The indoctrination began at the Orlando International Airport which, if you ask me, should be renamed Disney International. From the moment we arrived the Disney staff, I mean cast members, went into hyper-drive to ensure we had a very Disney experience. We were picked up from the airport by Disney’s Magical Express and whisked to our Disney resort.No need to wait for luggage at baggage claim! Disney dealt with that trivial matter and delivered our suitcases straight to our room. At check-in we were given a portfolio that contained all we needed for our stay: brochures and maps for each of the Disney theme parks, and a handy dandy key card that not only unlocked our hotel room door, it also contained all our passes to the theme parks, our Disney dining plan and my credit card information that could be used anywhere in Disney World. One tiny card packing a lot of punch!
For better, for worse, the Disney touch was everywhere. Disney songs were piped in wherever we went. The first 10 channels of the in-room TV sets were all Disney-—including a channel on making the most of each day in the parks and another on the weather in the parks (hot and hotter with extreme humidity and a thunderstorm thrown in). Mickey-shaped waffles were served for breakfast. The pool in our resort looked like it came out of the Pirates of the Caribbean ride, and our hotel room décor was “Finding Nemo.” (We could’ve had a room with a pirate motif but that would’ve cost extra. Arrrrgh.)
Still, my daughter and I were over the moon, ready to embrace it all. We wanted to find the hidden Mickey’s that we were told were secretly placed throughout the parks and resorts. We wanted to go on all the rides, and see the 3-D movies and shows. But mostly we wanted to shop. Some people wait until the end of their visit to shop for souvenirs. My daughter and I are of a different mindset and that’s why I love travelling with her. We say, why wait? Let’s shop now! If the world ends we’ll be fully stocked in our Disney regalia—decked out from head to toe!

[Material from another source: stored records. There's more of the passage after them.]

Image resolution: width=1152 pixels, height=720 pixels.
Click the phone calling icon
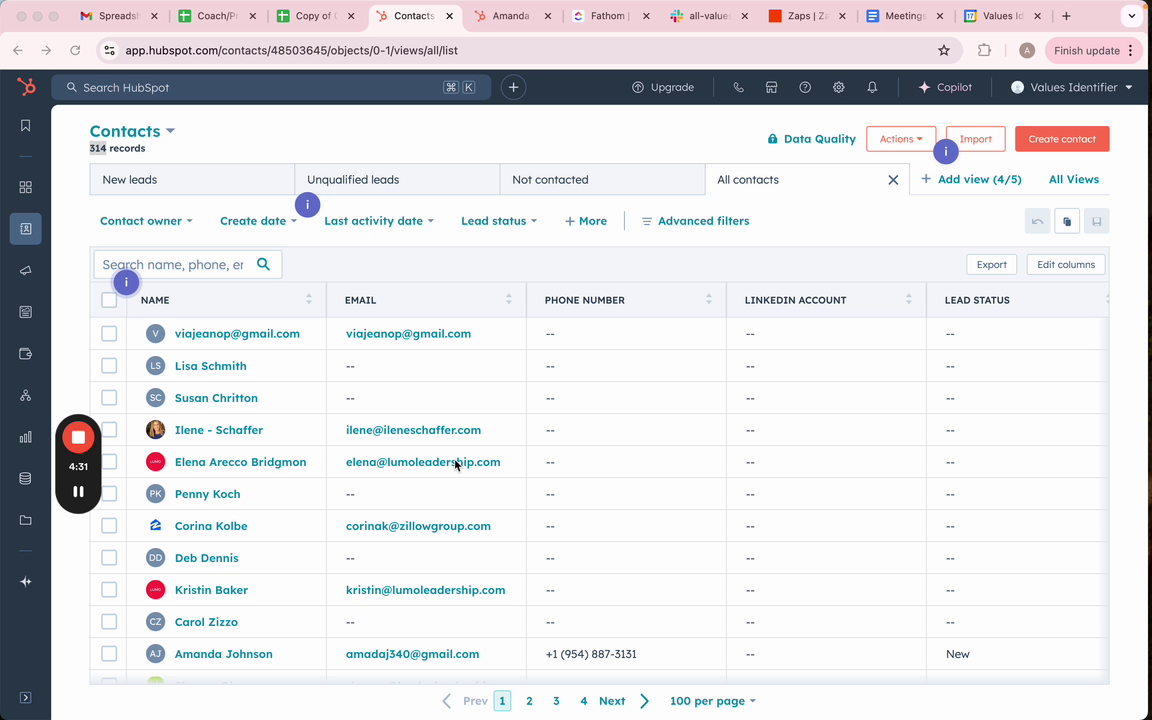click(x=738, y=87)
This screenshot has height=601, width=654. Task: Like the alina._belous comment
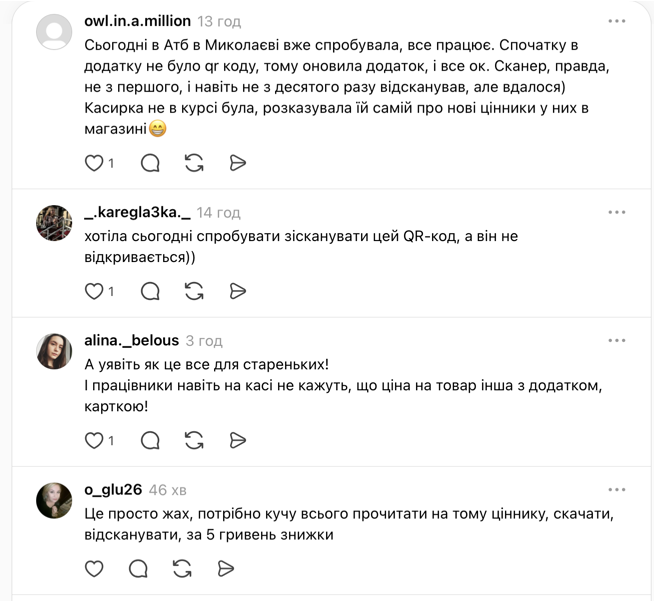(x=94, y=440)
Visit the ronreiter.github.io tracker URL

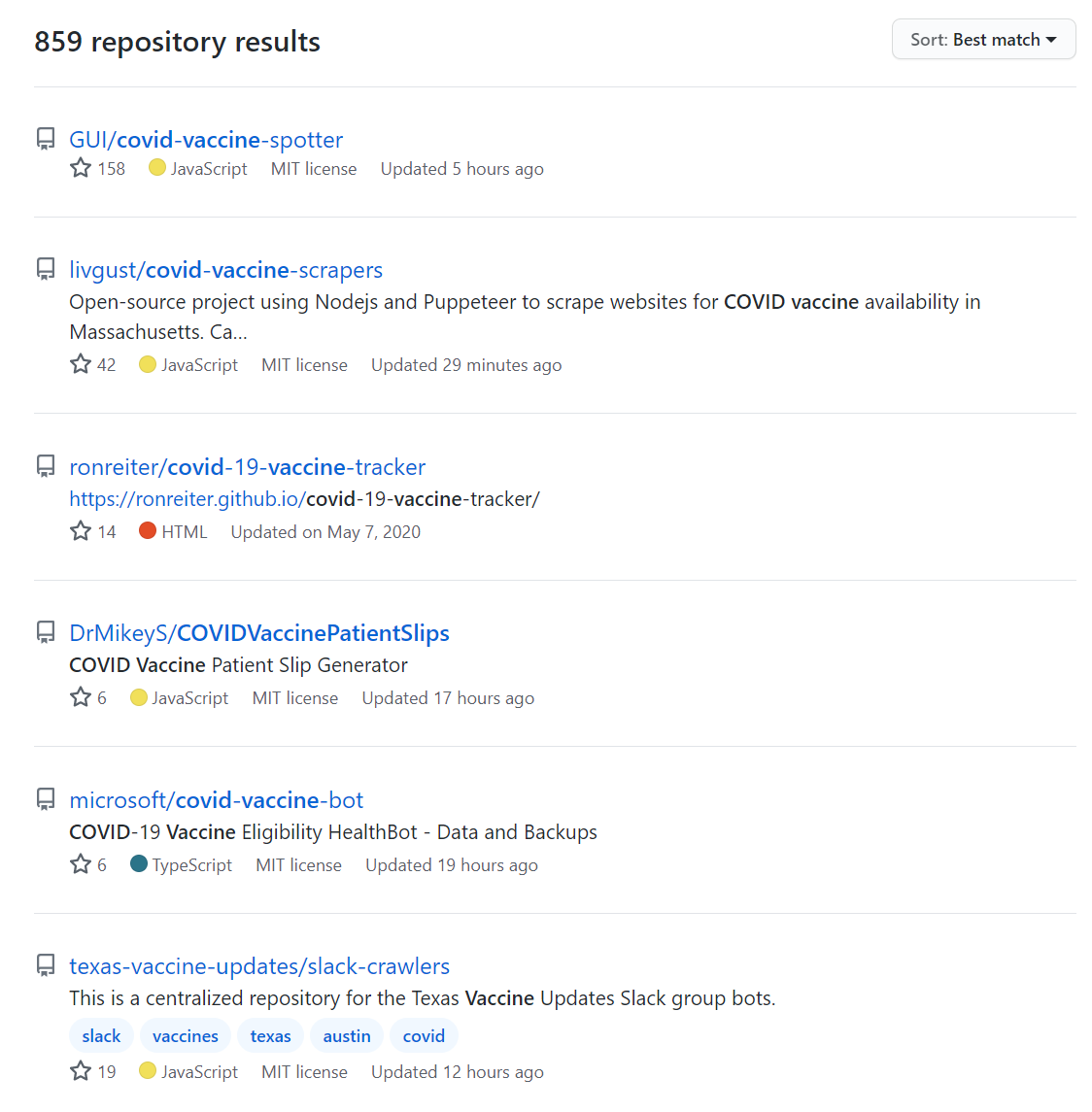click(x=304, y=499)
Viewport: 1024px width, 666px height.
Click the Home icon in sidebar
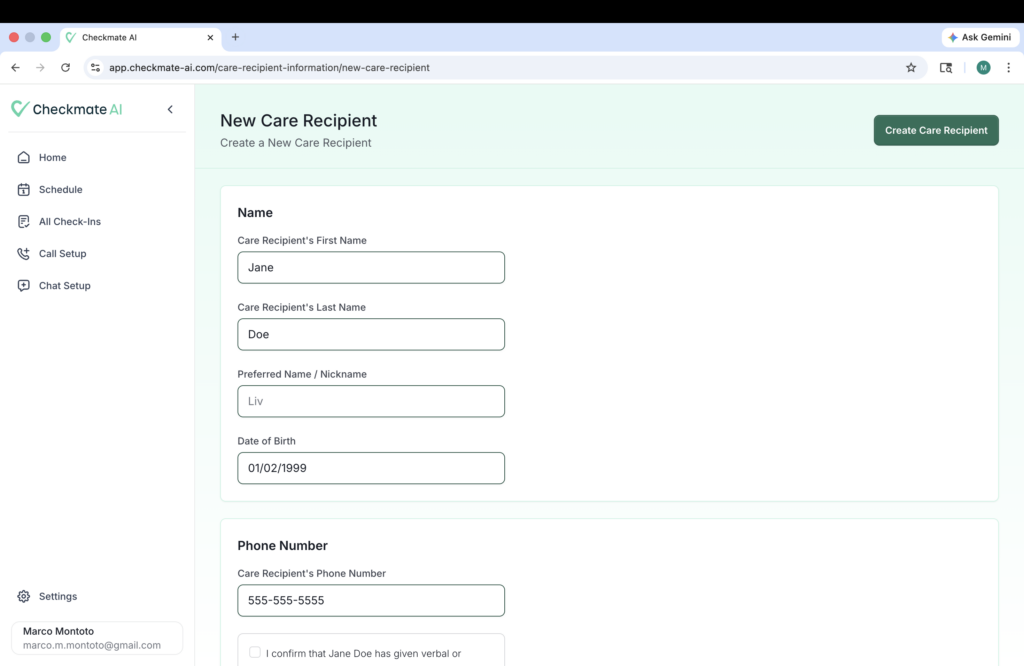tap(24, 158)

Yes, we wore our devotion to Disney on our sleeves. And on our heads and feet. Minnie Mouse ears, Tinker Bell tees, Grumpy sweat pants and Mickey Mouse flip flops. It rained during our trip but that was no problem. We just put on our newly purchased Mickey Mouse ponchos and took out our Dumbo umbrellas, replacing our Minnie Mouse ears with Mickey Mouse baseball caps. Thank heavens for our Disney credit card!

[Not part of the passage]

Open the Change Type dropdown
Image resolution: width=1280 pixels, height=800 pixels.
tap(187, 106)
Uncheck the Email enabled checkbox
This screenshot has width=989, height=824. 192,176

And we were not alone in our Disney fashion. As we walked through each of the theme parks, we noticed young and old dressed as their favorite Disney character–Cinderella, Jasmine, Woody, Belle and the Donald. Duck, that is.Nobody thought twice about the countless newlywed couples spending their honeymoons at Disney World, wearing their matching bride and groom Minnie and Mickey ears.
Whether Republican or Democrat, Liberal or Tea Partier, whether Christian, Jew or Muslim, whether American or just visiting from abroad, we were all there for one reason: to experience the Mouse. There is no Red State or Blue State here. There is only the state of Disney and no one cared about the death-grip heat or the endless waiting on lines. Our end goal was far greater than the sum of these parts.
Us Disneyphiles, we know who we are and any other time of year, we blend in with the rest of you. But at Disney World, we become Mickey and Minnie Mouse wannabees, or Cinderellas or Buzz Lightyears. You get the picture.
So how about you? How do you feel about your Disney experience?